Ocean 'conveyor belt' isn't as simple as it sounds
Ocean conveyor belt theory, which posits that warm surface water flows poleward from the tropics and cools, where it then sinks and flows back to the equator, is incorporating some surprising twists and turns.
The water that fills the oceans doesn't stay in the same place from year to year — huge ocean-wide patterns of circulation slowly cycle that water around the world over the course of thousands of years.
Until now, oceanographers have subscribed to the overarching view that a conveyor belt-like system circulates the ocean waters from the poles to the equator and back again. Scientists have known that this was an oversimplification, and new research is showing where the ocean superhighway takes some unexpected twists and turns.
Scientists have found evidence that the ocean currents move on different pathways than previously thought, said M. Susan Lozier of Duke University in Durham, N.C., and author of a review of ocean circulation research detailed in the June 18 issue of the journal Science.
The basic global conveyor belt theory works like this: Warm surface water flows poleward from the tropics and cools, becoming denser and eventually sinking when it reaches the North Atlantic. The cooled water then returns along the bottom of the ocean to the tropics. It's this circulation that is thought to help redistribute heat around the planet.
"There's no doubt there is an overturning, we can see the evidence of it," said oceanographer Joshua Willis of NASA's Jet Propulsion Laboratory in Pasadena, Calif., who was not involved with the study. "We can actually measure it, but the details are very complicated. There's not a simple conveyor belt."
Recent research has shown that parts of the belt are interrupted by eddies — whirlpools of water that are several hundred kilometers in diameter. Also, winds have been revealed to play a larger role in overturning the waters.

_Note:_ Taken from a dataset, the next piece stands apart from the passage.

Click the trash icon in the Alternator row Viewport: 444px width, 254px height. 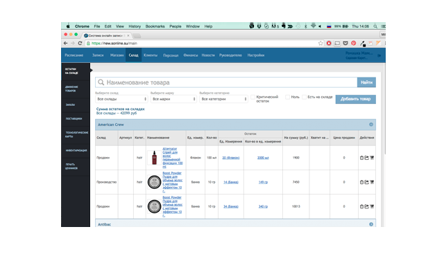click(361, 158)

Models now show that eddies can drive the recirculation of water on pathways other than the conveyor belt, Lozier said. Eddies in the Southern Ocean are one example of a terrific water mixer that influences other water masses, said Ronald Stouffer of the U.S. National Oceanic and Atmospheric Administration.

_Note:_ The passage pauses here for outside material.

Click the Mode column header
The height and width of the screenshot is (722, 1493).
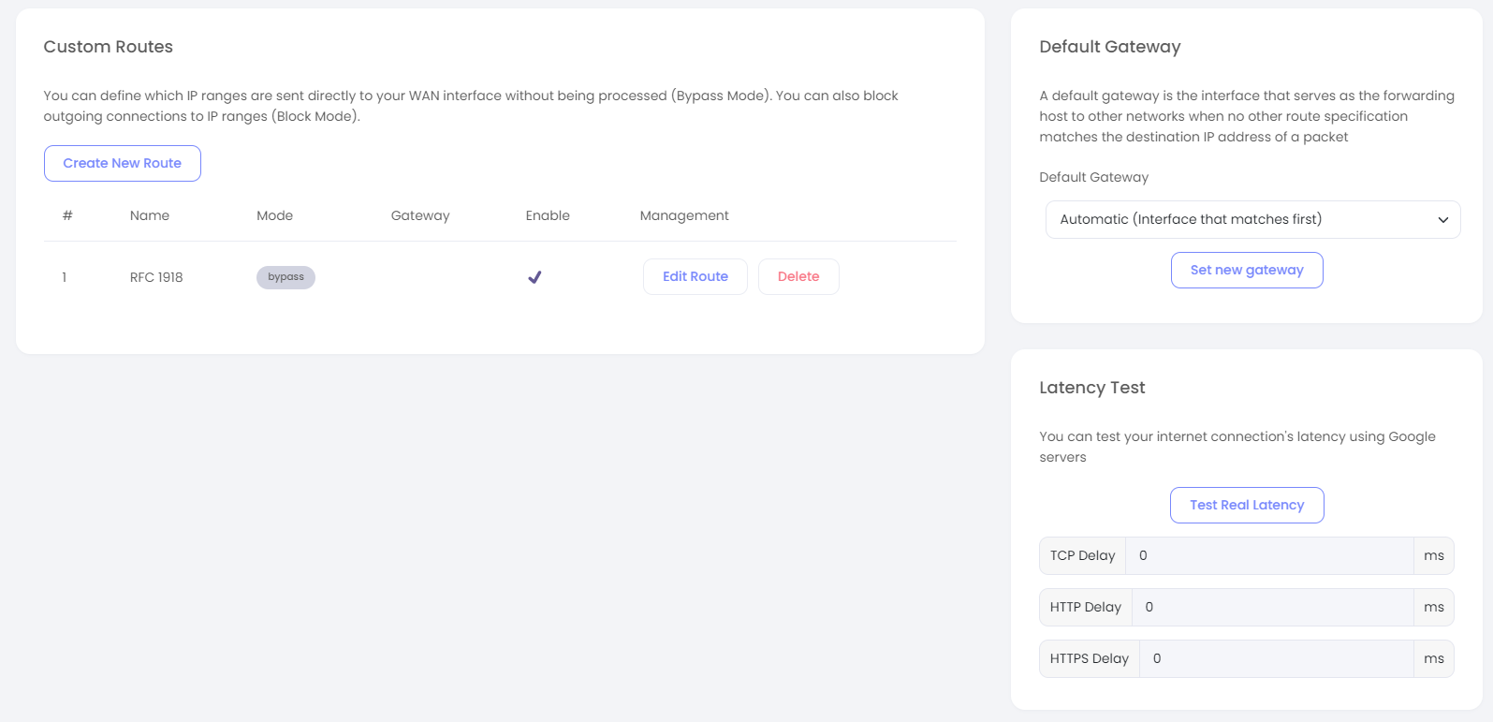pyautogui.click(x=274, y=215)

Having an accurate picture of the way the oceans' water moves around the planet is important because scientists say that it could be influenced by climate change. Because human-induced global warming seems to be increasing temperatures most rapidly at the poles, the air above the water will warm it up, preventing the water from cooling and sinking, which could cause a disruption to the ocean's circulation. Rethinking how the ocean's water mixes doesn't change this prediction; it helps scientists shine their flashlight on the areas where water mixing might slow down.
"Our new understanding gives us a better idea of how to — and where to — monitor the overturning," Lozier told OurAmazingPlanet.
Scientists plunk high-tech floats in the water and track their movements to understand the pathways of the upper and lower limbs of the world's ocean’s overturning. These measurements will aid assessments of the ocean’s role in the uptake, transport and storage of heat and carbon dioxide, all crucial components of Earth’s climate system.
"As the study of the modern ocean’s role in climate continues apace, the conveyor belt model no longer serves the community well — not because it is a gross oversimplification but because it ignores crucial structure and mechanics of the ocean’s intricate global overturning," Lozier wrote in her review.
Despite predictions that water mixing at the ends of the conveyor belt may slow down, there's no evidence that this is occurring, at least over the last five to 15 years, Willis said.